Three more people in mainland China have tested positive for H5N6 bird flu, officials say. Experts have called for increased surveillance amid a rising number of human cases during the past few months.

The Guangdong Provincial Health Commission said in a statement on Thursday that a 52-year-old man from Dongguan City had tested positive for H5N6 bird flu. “The patient is currently being treated at a designated hospital in Dongguan,” the commission said.

Other details about the man’s condition were not immediately released, and the statement from the health commission did not say how the man was infected. It said the risk of human-to-human transmission is believed to be low.

Another case was reported in Yongzhou in Hunan Province, where a farmer has been hospitalized in critical condition. The 66-year-old man fell ill in late September and samples collected from poultry in his backyard were found to be positive for bird flu (H5), according to the World Health Organization (WHO).

Another case, involving a 58-year-old woman from Hunan Province, was disclosed by Chinese officials at a WHO meeting in September, according to a new report from the agency. The woman fell ill on August 28 but the case had not been reported to the public. Details about her condition have not been released.

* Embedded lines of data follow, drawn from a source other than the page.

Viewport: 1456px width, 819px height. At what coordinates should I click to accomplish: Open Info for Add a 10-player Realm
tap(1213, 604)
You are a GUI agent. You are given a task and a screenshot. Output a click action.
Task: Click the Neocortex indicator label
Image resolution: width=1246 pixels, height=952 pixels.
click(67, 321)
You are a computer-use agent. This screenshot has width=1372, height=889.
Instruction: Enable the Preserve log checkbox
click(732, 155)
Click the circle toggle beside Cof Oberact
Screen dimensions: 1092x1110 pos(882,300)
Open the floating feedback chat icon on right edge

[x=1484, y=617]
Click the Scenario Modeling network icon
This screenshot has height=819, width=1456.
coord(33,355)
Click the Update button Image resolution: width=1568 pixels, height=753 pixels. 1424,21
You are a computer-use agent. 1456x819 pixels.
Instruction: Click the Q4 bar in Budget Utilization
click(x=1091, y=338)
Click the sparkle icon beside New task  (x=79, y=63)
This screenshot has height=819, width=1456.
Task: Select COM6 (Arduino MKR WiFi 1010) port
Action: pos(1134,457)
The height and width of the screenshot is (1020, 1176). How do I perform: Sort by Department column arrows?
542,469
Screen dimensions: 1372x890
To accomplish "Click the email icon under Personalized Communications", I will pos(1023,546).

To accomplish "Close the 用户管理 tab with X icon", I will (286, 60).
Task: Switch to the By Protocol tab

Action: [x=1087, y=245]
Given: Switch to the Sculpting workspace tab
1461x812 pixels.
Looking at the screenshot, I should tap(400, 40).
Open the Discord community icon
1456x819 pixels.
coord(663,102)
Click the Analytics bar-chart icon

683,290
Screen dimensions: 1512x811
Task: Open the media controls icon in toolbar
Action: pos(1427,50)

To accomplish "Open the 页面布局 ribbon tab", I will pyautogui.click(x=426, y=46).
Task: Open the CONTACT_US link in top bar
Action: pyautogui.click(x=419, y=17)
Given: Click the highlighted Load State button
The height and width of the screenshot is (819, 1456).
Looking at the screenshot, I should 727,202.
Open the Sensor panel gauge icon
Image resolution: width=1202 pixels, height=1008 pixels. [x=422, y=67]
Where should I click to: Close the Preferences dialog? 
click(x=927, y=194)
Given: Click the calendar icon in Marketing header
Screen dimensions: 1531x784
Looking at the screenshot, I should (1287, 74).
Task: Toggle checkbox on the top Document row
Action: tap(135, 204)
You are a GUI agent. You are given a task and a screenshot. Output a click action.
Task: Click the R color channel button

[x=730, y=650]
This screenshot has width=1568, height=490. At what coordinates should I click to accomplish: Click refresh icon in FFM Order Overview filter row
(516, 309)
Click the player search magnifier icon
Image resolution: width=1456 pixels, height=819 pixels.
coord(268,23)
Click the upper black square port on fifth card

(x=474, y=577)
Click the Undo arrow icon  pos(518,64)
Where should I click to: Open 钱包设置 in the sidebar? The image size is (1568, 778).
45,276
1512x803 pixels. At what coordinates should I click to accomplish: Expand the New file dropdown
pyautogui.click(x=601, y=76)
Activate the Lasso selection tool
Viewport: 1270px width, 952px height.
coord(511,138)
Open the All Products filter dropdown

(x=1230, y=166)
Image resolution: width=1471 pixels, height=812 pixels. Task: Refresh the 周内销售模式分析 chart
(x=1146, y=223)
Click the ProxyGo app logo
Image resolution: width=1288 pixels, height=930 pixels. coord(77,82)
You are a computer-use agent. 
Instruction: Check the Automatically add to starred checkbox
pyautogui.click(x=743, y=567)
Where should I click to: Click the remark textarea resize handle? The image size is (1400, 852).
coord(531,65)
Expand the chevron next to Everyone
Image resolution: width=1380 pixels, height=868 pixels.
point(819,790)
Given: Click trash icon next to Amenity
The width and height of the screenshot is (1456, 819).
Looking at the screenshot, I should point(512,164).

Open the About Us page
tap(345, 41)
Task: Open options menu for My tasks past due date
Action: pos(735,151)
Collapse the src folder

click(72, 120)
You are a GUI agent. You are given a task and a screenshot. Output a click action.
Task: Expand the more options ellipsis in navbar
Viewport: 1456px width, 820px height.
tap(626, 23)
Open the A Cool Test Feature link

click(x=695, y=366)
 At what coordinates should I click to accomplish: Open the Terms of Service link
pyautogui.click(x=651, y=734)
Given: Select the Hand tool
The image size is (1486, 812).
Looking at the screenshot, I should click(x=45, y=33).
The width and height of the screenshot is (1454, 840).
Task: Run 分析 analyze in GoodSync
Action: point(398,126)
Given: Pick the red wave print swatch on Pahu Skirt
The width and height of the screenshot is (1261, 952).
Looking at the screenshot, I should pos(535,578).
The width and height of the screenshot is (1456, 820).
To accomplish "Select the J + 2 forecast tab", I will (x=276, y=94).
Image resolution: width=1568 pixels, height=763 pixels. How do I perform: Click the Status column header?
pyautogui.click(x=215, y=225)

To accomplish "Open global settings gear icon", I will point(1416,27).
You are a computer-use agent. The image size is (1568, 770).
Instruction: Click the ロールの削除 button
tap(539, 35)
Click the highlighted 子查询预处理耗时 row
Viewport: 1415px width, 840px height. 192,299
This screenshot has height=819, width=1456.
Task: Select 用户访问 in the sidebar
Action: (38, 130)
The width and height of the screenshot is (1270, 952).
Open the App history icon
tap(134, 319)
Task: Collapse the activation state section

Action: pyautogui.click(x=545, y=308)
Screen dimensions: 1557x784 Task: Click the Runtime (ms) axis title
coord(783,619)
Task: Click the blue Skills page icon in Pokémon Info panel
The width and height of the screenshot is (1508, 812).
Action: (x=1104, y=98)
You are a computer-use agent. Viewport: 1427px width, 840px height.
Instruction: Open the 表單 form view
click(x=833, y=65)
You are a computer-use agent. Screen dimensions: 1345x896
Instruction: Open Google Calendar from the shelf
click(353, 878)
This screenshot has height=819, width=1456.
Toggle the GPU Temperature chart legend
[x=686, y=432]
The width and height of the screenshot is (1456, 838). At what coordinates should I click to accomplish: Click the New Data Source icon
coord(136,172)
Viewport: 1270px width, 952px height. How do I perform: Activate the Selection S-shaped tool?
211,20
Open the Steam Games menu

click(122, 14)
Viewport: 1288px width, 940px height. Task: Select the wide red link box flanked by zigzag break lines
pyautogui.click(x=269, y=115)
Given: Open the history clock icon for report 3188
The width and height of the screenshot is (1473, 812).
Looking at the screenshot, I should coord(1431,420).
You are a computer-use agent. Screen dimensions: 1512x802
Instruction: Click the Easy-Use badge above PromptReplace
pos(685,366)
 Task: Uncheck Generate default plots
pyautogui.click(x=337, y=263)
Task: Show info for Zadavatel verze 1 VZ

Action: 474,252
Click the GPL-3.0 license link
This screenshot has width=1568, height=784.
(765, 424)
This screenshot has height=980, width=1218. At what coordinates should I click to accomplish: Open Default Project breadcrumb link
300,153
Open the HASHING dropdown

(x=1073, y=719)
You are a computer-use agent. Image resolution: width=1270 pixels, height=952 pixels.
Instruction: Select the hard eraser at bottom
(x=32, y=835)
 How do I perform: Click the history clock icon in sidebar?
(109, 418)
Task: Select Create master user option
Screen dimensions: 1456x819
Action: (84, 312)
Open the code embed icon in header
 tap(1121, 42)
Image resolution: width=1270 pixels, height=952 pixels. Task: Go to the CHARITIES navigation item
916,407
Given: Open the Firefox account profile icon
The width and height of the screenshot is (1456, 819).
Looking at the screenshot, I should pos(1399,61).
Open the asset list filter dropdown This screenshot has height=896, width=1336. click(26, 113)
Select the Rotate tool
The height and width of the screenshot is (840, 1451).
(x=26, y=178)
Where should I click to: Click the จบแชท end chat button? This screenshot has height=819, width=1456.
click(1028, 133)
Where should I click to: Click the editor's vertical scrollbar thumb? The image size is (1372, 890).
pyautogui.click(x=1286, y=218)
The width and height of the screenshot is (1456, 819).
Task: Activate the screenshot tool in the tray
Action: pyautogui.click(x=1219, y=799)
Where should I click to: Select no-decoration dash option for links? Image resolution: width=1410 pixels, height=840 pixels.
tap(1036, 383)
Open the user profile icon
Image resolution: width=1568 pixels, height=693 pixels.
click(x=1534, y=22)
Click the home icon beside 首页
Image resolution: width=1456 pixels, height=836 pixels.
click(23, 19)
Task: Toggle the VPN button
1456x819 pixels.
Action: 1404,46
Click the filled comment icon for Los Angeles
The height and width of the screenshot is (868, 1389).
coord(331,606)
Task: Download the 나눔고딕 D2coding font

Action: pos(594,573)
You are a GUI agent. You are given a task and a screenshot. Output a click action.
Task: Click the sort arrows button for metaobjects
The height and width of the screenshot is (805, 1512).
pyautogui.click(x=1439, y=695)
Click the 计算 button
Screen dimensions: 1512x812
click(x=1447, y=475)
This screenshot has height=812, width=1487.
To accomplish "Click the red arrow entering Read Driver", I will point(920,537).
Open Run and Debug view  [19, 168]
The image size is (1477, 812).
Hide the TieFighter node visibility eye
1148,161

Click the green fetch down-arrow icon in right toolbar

Chinese officials are providing only limited information about human cases of H5N6 bird flu and it often takes weeks before cases are publicly reported by WHO. Most cases are first reported by the Hong Kong Health Department, which is closely monitoring human cases.

Only 52 people have been infected with H5N6 bird flu since the first confirmed case in 2014, but 20 of them were reported during the past 4 months, and more than half of all cases were reported this year alone. Click here for a list of all human cases to date.

H5N6 bird flu is known to cause severe illness in humans of all ages and has killed nearly half of those infected, according to WHO. There are no confirmed cases of human-to-human transmission but a 61-year-old woman who tested positive in July denied having contact with live poultry.

A study which was published by China’s Center for Disease Control in September identified several mutations in two recent cases of H5N6 bird flu. “The increasing trend of human infection with avian influenza virus has become an important public health issue that cannot be ignored,” the researchers warned.

Thijs Kuiken, professor of comparative pathology at Erasmus University Medical Center in Rotterdam, also expressed concern about the rising number of cases. “It could be that this variant is a little more infectious (to people) … or there could be more of this virus in poultry at the moment and that’s why more people are getting infected,” Kuiken said on Tuesday, according to Reuters.

Earlier this month, a WHO spokesperson said increased surveillance is “urgently required” to better understand the rising number of human cases. The spokesperson added that the risk of human-to-human transmission remains low because H5N6 has not acquired the ability for sustained transmission among humans.

Meanwhile, a report from the European CDC expressed concern about the detection of H5N6 viruses with markers for mammal adaptation. “The additional reports of transmission events to mammals, e.g. seals and a fox as well as seroepidemiological evidence of transmission to wild boar, could indicate evolutionary processes, including mammal adaptation with the possibility to acquire the ability to transmit to humans,” the report said.